Onde está escrito "com inabilitação" deve-se entender "com inabilitação". A preposição "com" é um vocábulo antônimo da preposição "sem". Apesar de tudo, sob a presidência de um Ministro do STF, o Senado decidiu que uma coisa não implicaria a outra. Simplesmente, entendeu-se que haveria a perda do cargo, mas sem a inabilitação para o exercício da função pública. Apostasia constitucional.

Não por acaso, o Ministro Celso de Mello assinalou que "O parágrafo único do artigo 52 da Constituição da República compõe uma estrutura unitária incindível, indecomponível. De tal modo que, imposta a sanção destitutória consistente da remoção do presidente da República, a inabilitação temporária por 8 anos para o exercício de qualquer outra função pública ou eletiva representa uma consequência natural, um efeito necessário da manifestação condenatória do Senado".

III. O Supremo Tribunal Federal determinou a prisão do Senador Delcídio do Amaral, fundamentando que ele estaria em estado flagrancial pelos crimes de integrar organização criminosa (art. 2º, caput, lei 12.850/13) e de embaraçar investigações que envolvam organização criminosa (art. 2º, § , lei 12.850/13)7. Tais delitos são afiançáveis.

[Instrução dada]:
Responda com base no texto acima:
(a) Qual preposição o texto aponta como antônima de "com"?
(b) Por quantos anos dura a inabilitação temporária citada pelo Ministro Celso de Mello?
(c) Os delitos atribuídos ao Senador Delcídio do Amaral são afiançáveis ou inafiançáveis?

[Material]:
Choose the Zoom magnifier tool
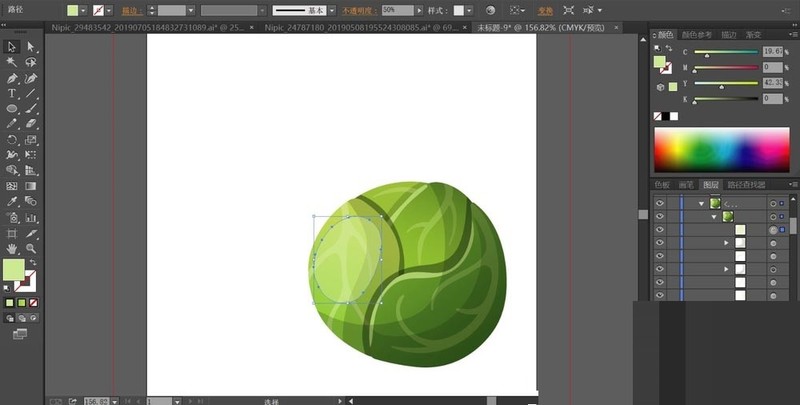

[Resposta da tarefa]:
(a) "Sem".
(b) 8 anos.
(c) Afiançáveis.